Thanks, TheNorman. Yeah, I'm not too keen on that idea either so I wasn't planning on going that route.

I saw a picture on Twitter just now that normally would've sent me to porn sites. Not today though.

I'm trying not to think about sex at all, but my girlfriend brings it up so casually sometimes, so I can't totally avoid it. Trying not to think about it until December when I see her again. Back to the job hunt. I'm trying to find something near her, because she wants me to move in with her, so hopefully 2021 is a year of rebirth for me with a wonderful woman.

Thanks for all the support, everyone.
 

JDoe

Member
Was embarrassed to admit I relapsed on Nov 12 and just 'gave up' for the next few days. But I've started over. Again. I wish I could permanently and irreversibly block a website without some 3rd party app or browser extension. As a web developer, I can't believe that's not possible. I'm visiting my girlfriend in just over 2 weeks. I tried to set up an appointment for a routine physical before I visit so I could talk to my doctor about possibly getting Cialis or Viagra, but he retired and all of the other doctors are booked until January. I'd really prefer not to go down that road anyways, as it might not even working since this is strictly a psychological thing. When I relapsed, it took me all of about 5 minutes to PMO. When I was with my girlfriend last, I was flatlining. Definitely there is something going on with my brain and P. When we talk, sometimes the topic of sex comes up and I get little tinges of an erection, but I ruin it when I start thinking about it and about my ED. I have another appointment with that sex therapist on Thursday. Not much to tell her except that I still have obsessive thoughts about ED which in turn causes it which just makes me more obsessed which...

If all else fails, we're supposed to do tequila shots together, so maybe that might help calm my mind. Or make it worse. Who knows.

Anyways, back to the drawing board. Day 0 with a max of 17 days before seeing my girlfriend next on Dec. 4th. Blah.

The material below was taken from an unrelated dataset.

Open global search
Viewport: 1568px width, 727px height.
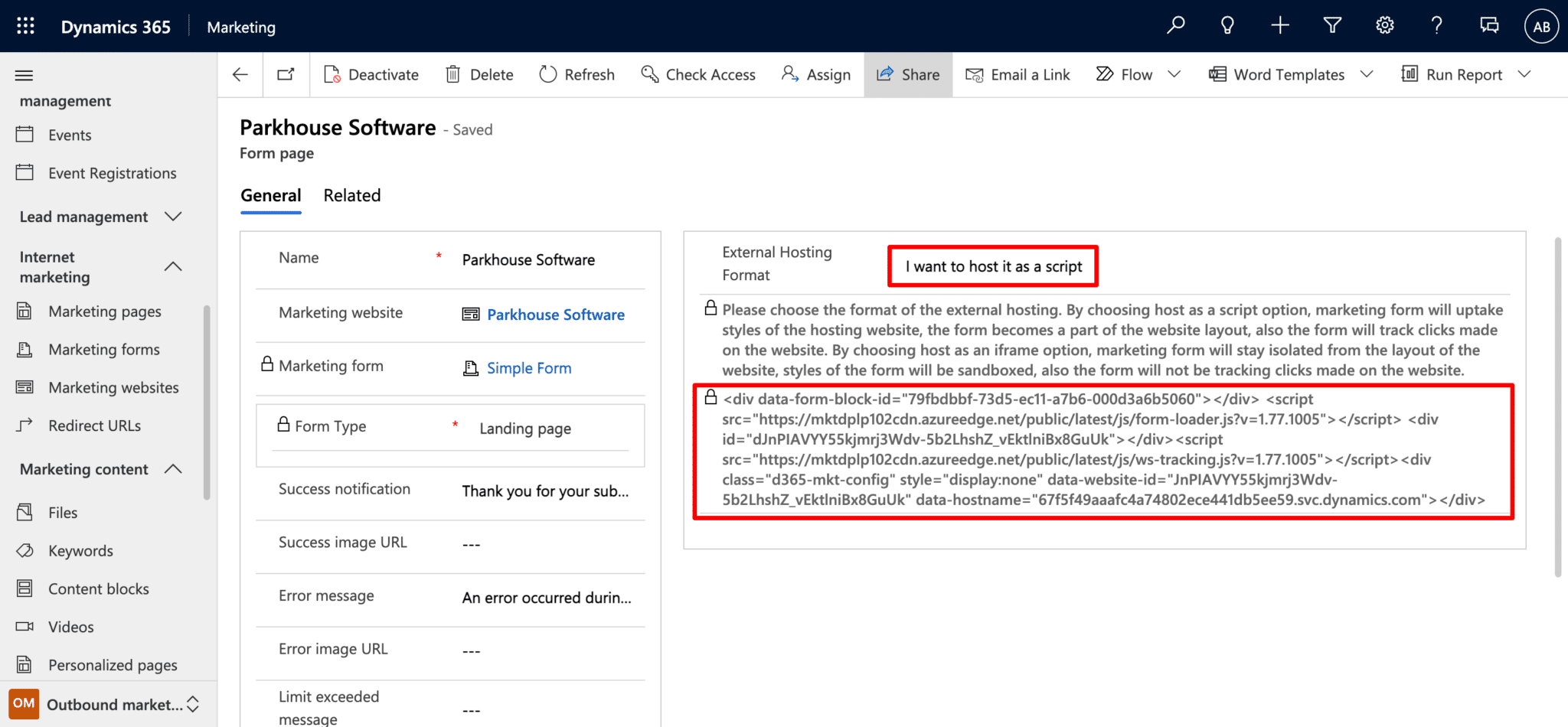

EDIT: Was able to schedule an appointment with a primary care physician for my physical next week. Will see about Viagra or Cialis.
 

LetItGoAlready

Active Member
Hi Nick-Sorry to hear about your relapse. I share your discontent with 3rd party apps and browser extensions. I have tried many over the years but I found a way around all of them. In the end, I decided that third party apps and browser extensions only served to intensify the thrill of the hunt. They presented a problem, a puzzle that needed to be solved. And the rush of solving the problem/puzzle and getting the reward I was seeking made the thrill that that much more exciting.

You are probably already familiar with this solution, but if you're a Windows user, there is a way to block websites without and 3rd party app/extension using the Hosts file in the Windows/System 32 folder. I went one step further when I tried this a few years ago and placed a password-protected lock on the drivers folder, but that only lasted for so long. Again, like every solution out there, it's not without flaws and limitations. It's also reversible.

I know this latest setback was a disappointment for you, but don't let it throw your momentum. There is a tendency with a slip to give into black and white thinking. We tell ourselves "I fucked up and fell short of my goal, so why bother trying?" Don't give into this line of thinking. As the Chinese proverb goes "The best time to plant a tree was 20 years ago. The second best time is now."  We've all fallen short of our goals, but now is as good a time as any to re-commit to being clean and throw yourself back into recovery. Keep going, my friend.